Quit Trying to Make Your Partner Happy

Updated: Sep 1, 2019

It's not your job.



I am going to tell you something that I wish you heard a long time ago. It might sound ludicrous, but hang with me and hopefully I’ll be able to clear it up.

Your job isn’t to make your spouse happy.

Let me say it again just in case you thought you misread…

YOUR JOB ISN’T TO MAKE YOUR SPOUSE HAPPY.


I’m not recommending you turn toward your spouse right now to them know. I need you to keep reading because a sentence like that needs context. Without context, you might end up sleeping on the couch.


Here’s the issue when happiness is the primary goal in your relationship: you’ll fail. Who wants to feel like a failure? Because if happiness is the goal, then you’ll feel like that a lot of the time. Do you know what two feelings people dislike the most in a relationship? Failure and rejection, but that’s for another blog. Let’s focus on this happiness stuff. Happiness is based on situations and possessions, it is here one minute and gone the next. Kind of like when you spend too much money on a Christmas present for your kid and a week later they’re no longer playing with it.

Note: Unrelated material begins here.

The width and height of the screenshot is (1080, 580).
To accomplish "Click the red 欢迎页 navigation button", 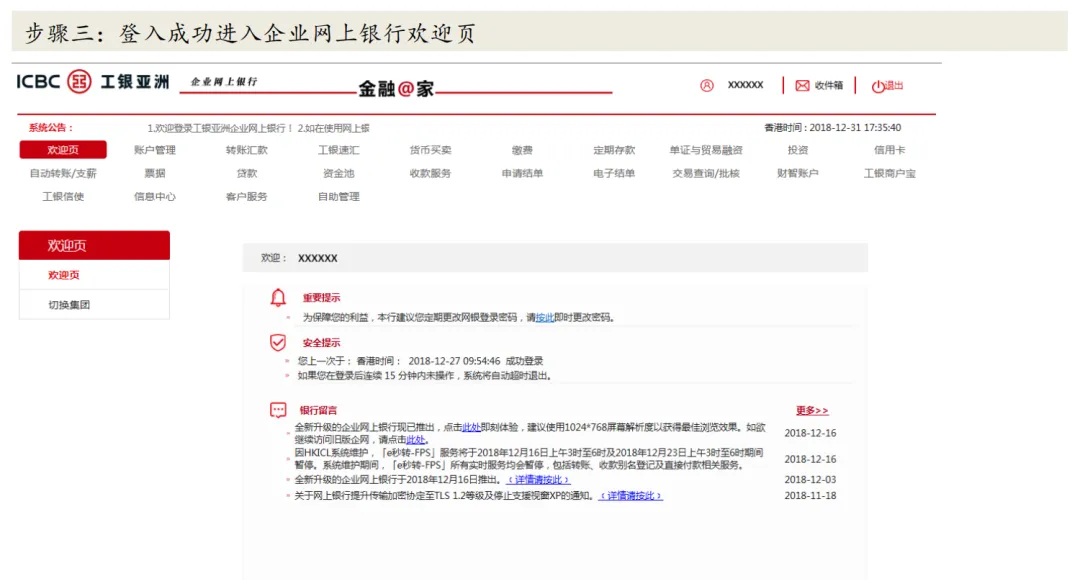I will click(63, 150).
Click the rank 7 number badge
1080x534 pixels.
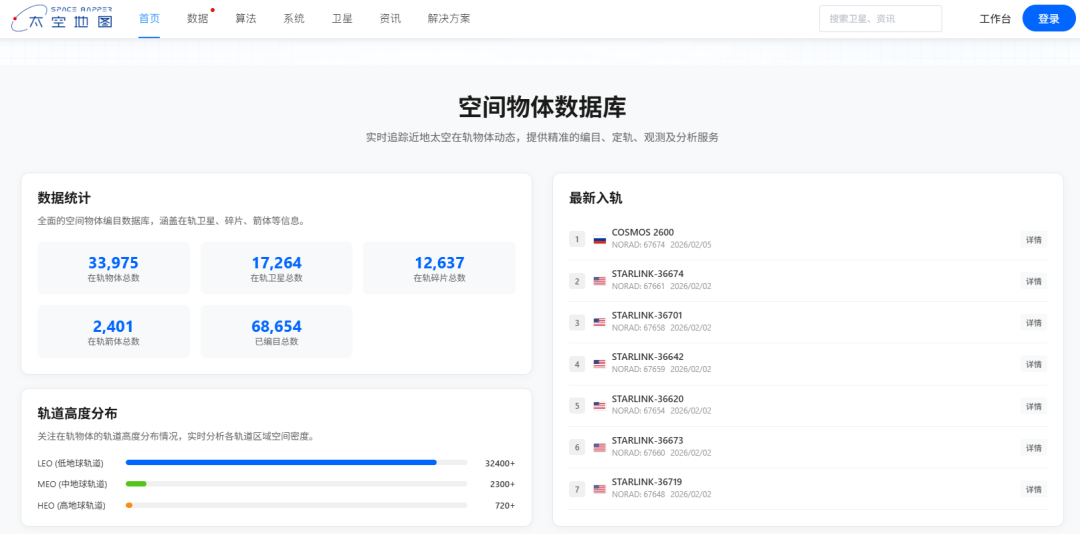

If happiness isn’t the goal, then what is your job then? That’s a great question, I’m glad you asked.


Your job as a spouse, as a partner, is to love your counterpart well.

Is there a difference? Yes! Huge difference. Huge. Will loving them well make them happy? Sometimes, but, sometimes not. For example, conversations about unmet needs, budget, or parenting preference tend to not always make people feel ‘happy’, but they are necessary.


Having those necessary conversations, and not stuffing them to allow resentment grow, is loving them well. You’re choosing communication/love over resentment.


Loving them well also means being present. It means listening. It means having an understanding of their ‘love languages’ and trying best to meet those every day. It is their job to be/choose happiness, it is your job (honor, privilege, opportunity) to love them well.


***This same concept of love over happiness can be applied with our children. If yours are anything like mine they would be terribly happy playing video games and eating candy all day. No real food, just Twizzlers, Snickers, jelly beans, and cookies in one hand and Fortnite on the Xbox. But, loving our kids and wanting the best isn’t allowing that on a daily basis even though that would make them happy.